I'm new to mixed modelling and i'm confused as to whether its appropriate to use a random effect in an analysis I'm doing. Any advice would be appreciated.

my study is testing how well a newly developed index of mammal abundance can predict the value of an established but more labour intensive index. i've been measuring these indices in multiple forest patches, with multiple plots in each forest patch.

because i'm not directly interested in the effect of forest patches, and because my sample plots are nested within forest patches, ive been using forest patch as a random effect. However, I've got a couple of questions about this:

first, i know that random effects allow you to generalise your results across all possible levels of the random factor, not just the ones you sampled. but it seems to me that to make this kind of inference your levels would have to be randomly sampled? My forest patches were not randomly sampled, so can I still use them as a random effect?

second, Ive read that you can test whether it is necessary to have a random effect by doing eg a likelihood ratio test to compare models with and without the effect. I've done this, and it suggests that the random effect model does not explain the data as well as a fixed effects only model. my issue with this is that my plots are still nested within forest patches, and so presumably not independent. so, can i use this LRT approach to justify excluding the random effect, or do i still need to include it to account for nestedness? and if i do end up removing the random effect, is there a way to verify that plots within forest patches can be considered independent?

Thanks for your help!

Jay

**Contents**hide

#### Best Answer

As I understand, you have a simple nested observational design (plots within patches) and your interest is in a correlation/regression between two continuous variables (the two indices). Your sample size is m patches x n plots = N pairs of observations (or the appropriate sumatory if unbalanced). No proper randomization was involved, but maybe you can/should/want to consider that (1) the patches were "randomly" selected from all the patches of this kind or in some area, and then (2) the plots were "randomly" selected within each patch.
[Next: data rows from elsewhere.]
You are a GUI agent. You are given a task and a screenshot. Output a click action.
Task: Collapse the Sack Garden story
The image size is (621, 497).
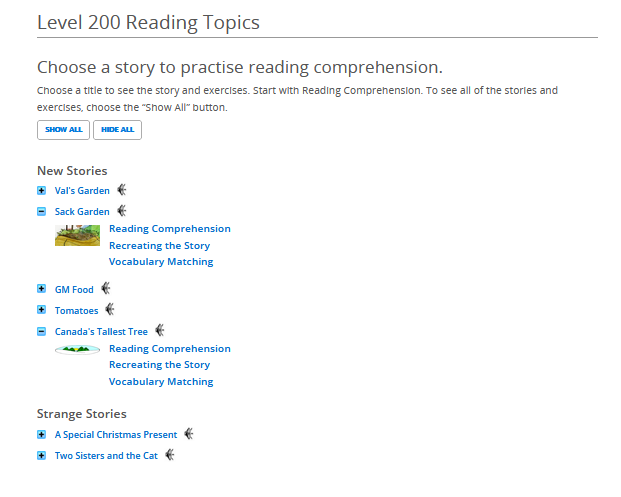pos(42,212)
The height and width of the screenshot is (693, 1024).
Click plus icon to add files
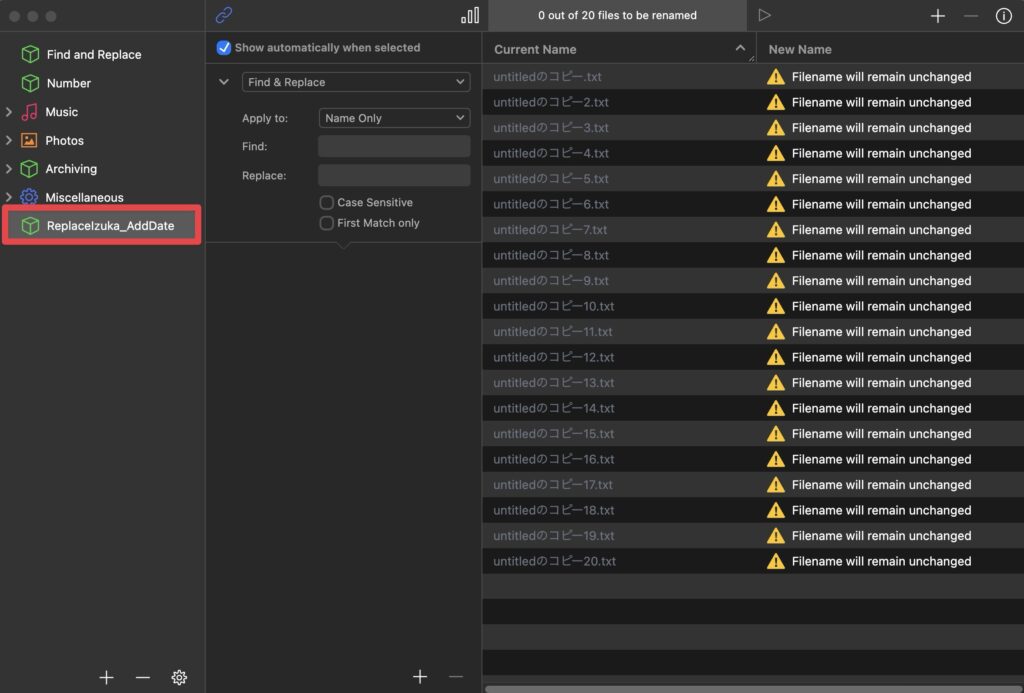coord(937,16)
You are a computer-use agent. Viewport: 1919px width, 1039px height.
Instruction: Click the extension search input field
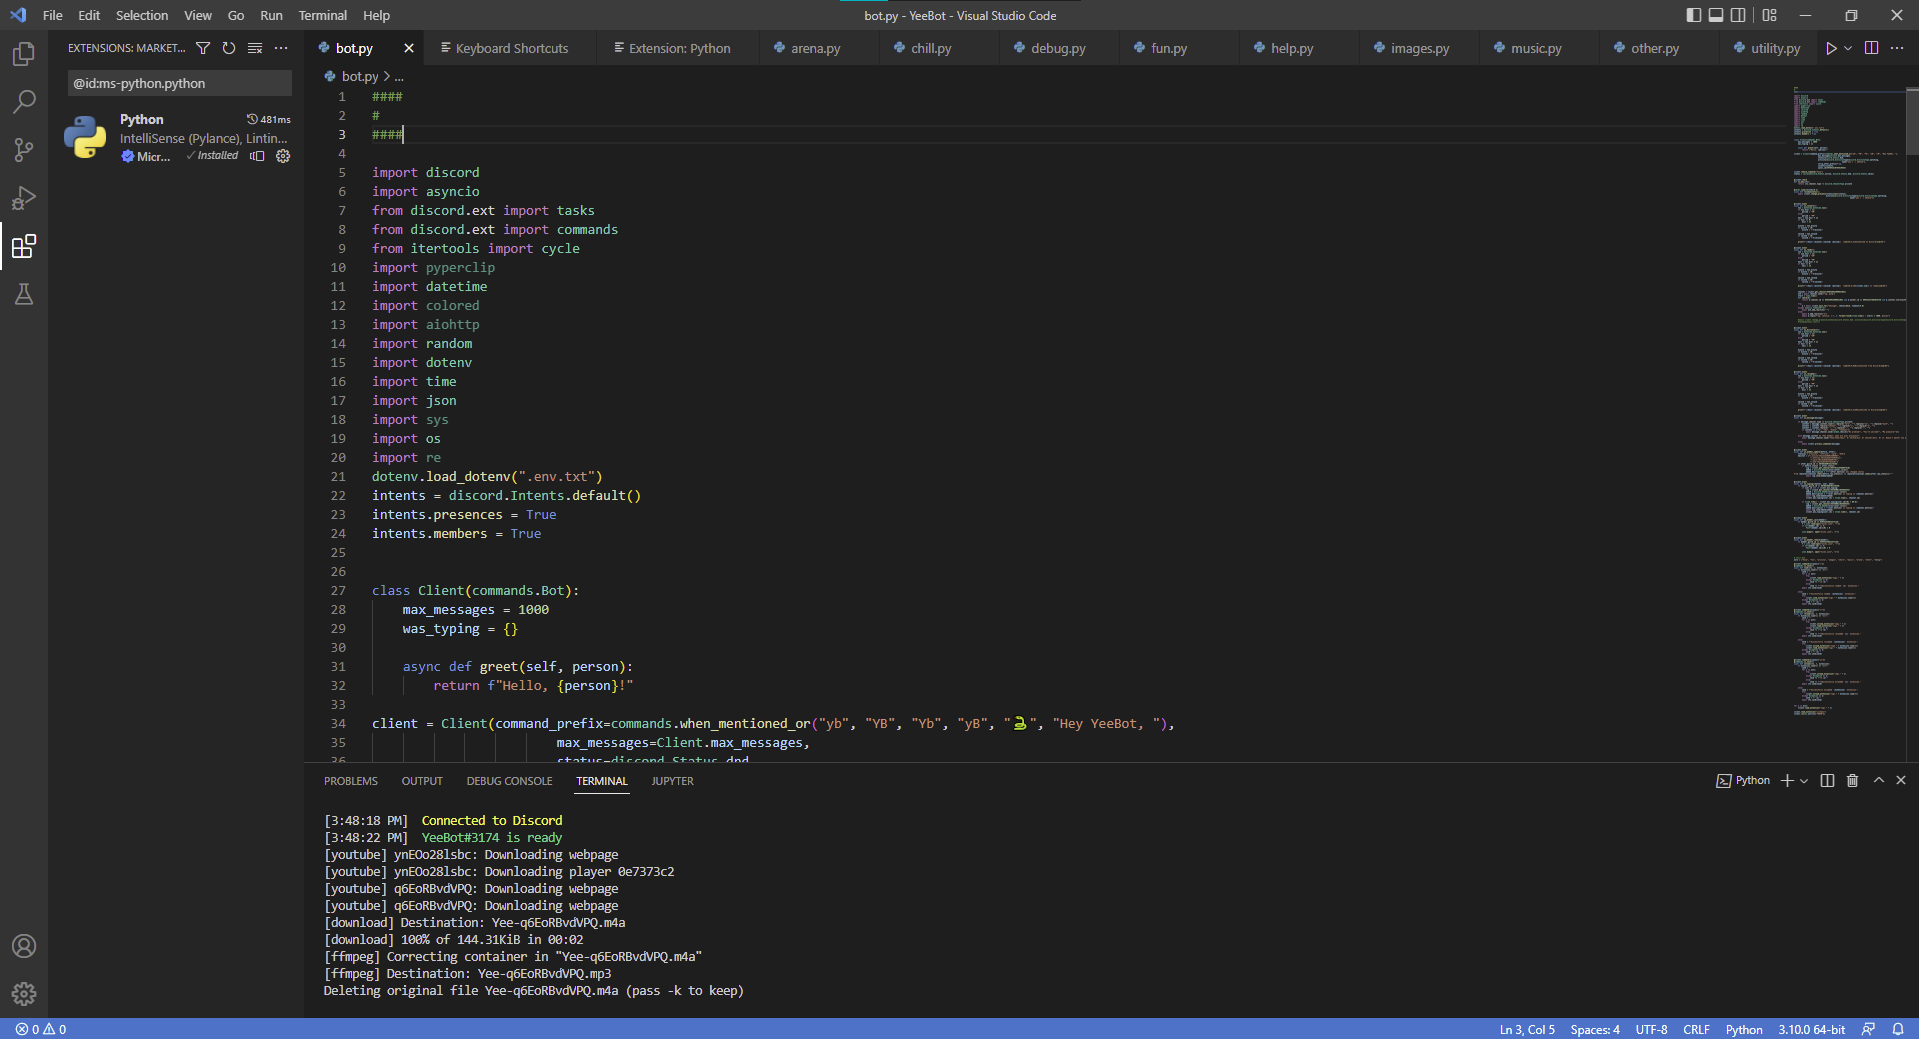(180, 83)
If you ignore the random factor Patch, you may be pseudoreplicating by considering that you have randomly selected N plots "freely", without constraining them to be (in number or type) in those (previously) selected patches.
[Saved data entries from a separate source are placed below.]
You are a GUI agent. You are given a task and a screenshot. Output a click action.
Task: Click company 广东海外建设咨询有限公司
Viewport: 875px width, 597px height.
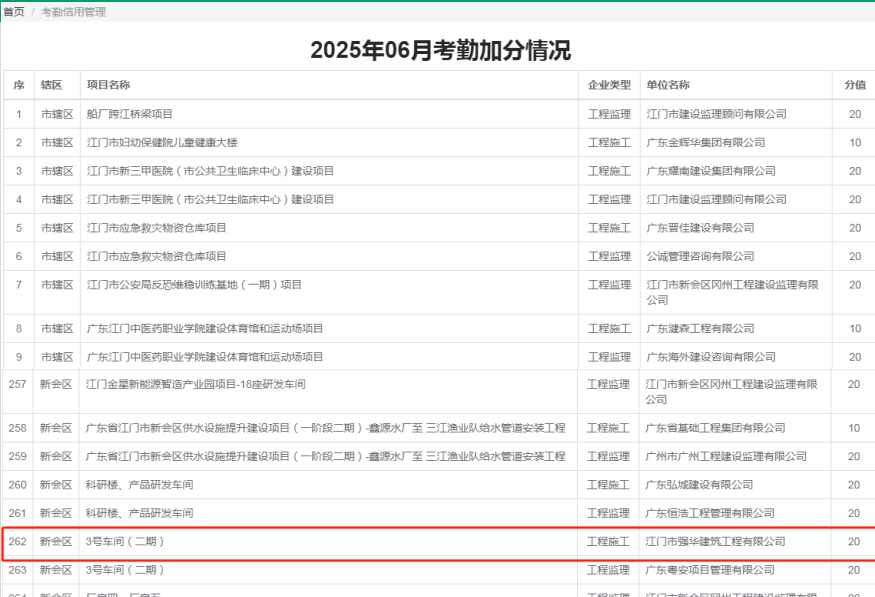(710, 357)
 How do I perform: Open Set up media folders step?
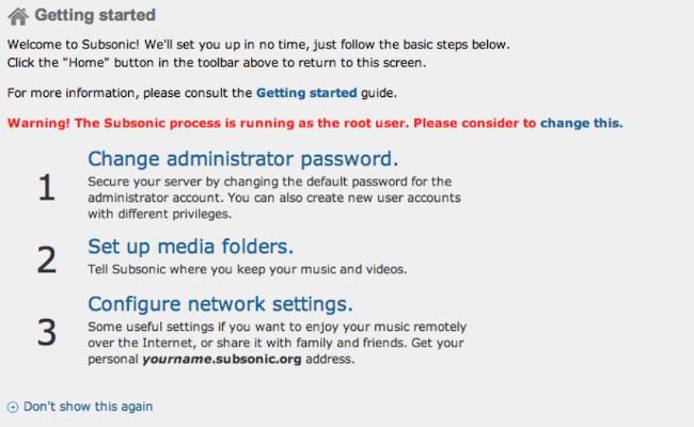[x=190, y=246]
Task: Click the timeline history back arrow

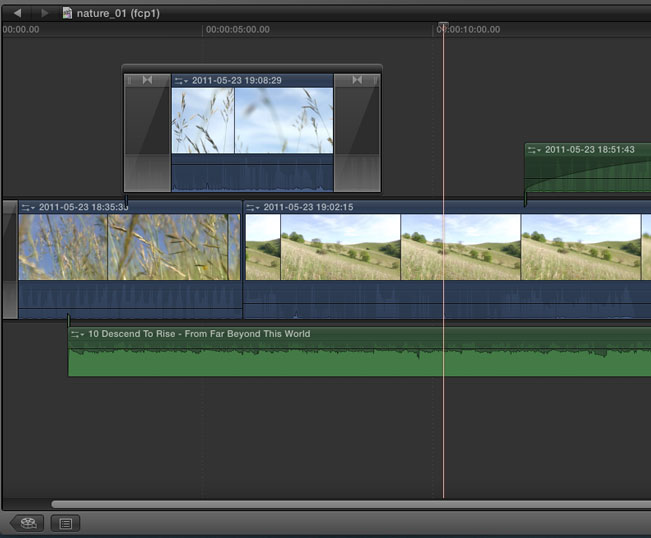Action: pyautogui.click(x=17, y=13)
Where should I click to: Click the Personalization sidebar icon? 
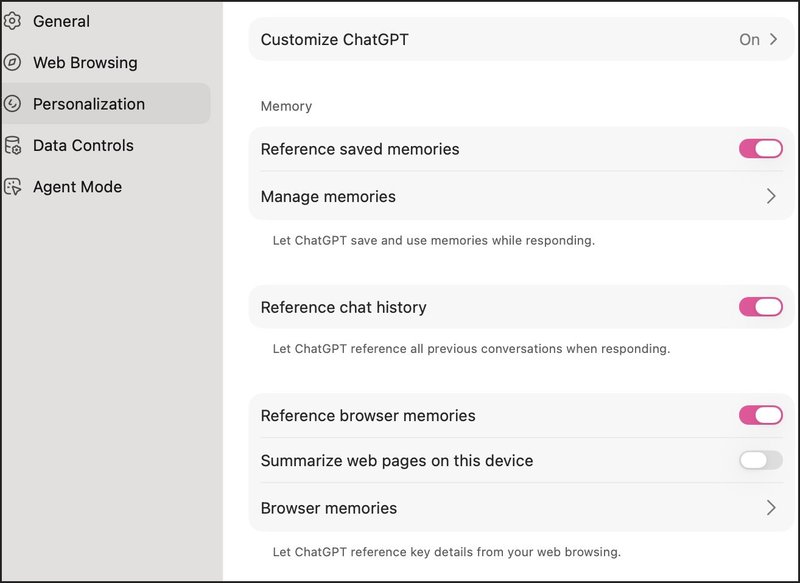pos(12,104)
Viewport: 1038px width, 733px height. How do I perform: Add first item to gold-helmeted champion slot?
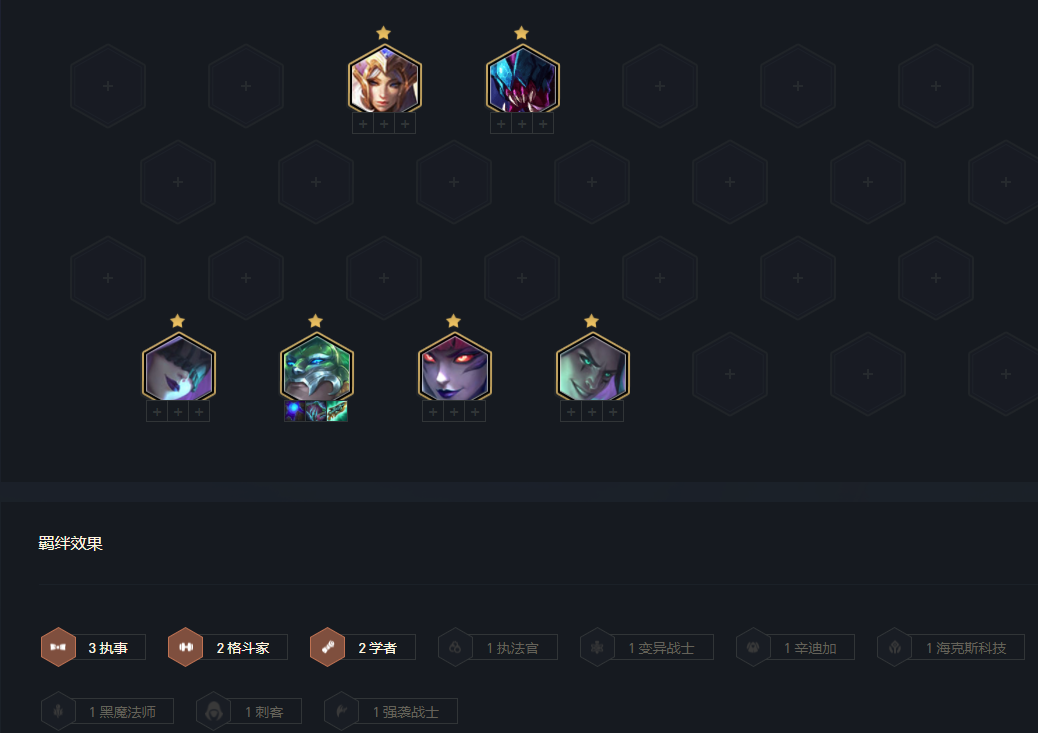click(363, 124)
So, your first question: yes, that is what a random factor allows. The validity of such inference depends on the validity of the assumption that haphazard selection is equivalent to random selection of patches (e.g., that your results would not be different if a different set of forest patches was selected). That puts a limit also on your space of inference: the kind of forest or geographical area up to which your results extend depends on the maximal (imaginary) population of patches from where your sample is a credible "random" sample. Maybe your observations are a "reasonable random" sample of the mammals of the forest patches in your region but would be a suspiciously aggregated sample of the mammals of the whole continent.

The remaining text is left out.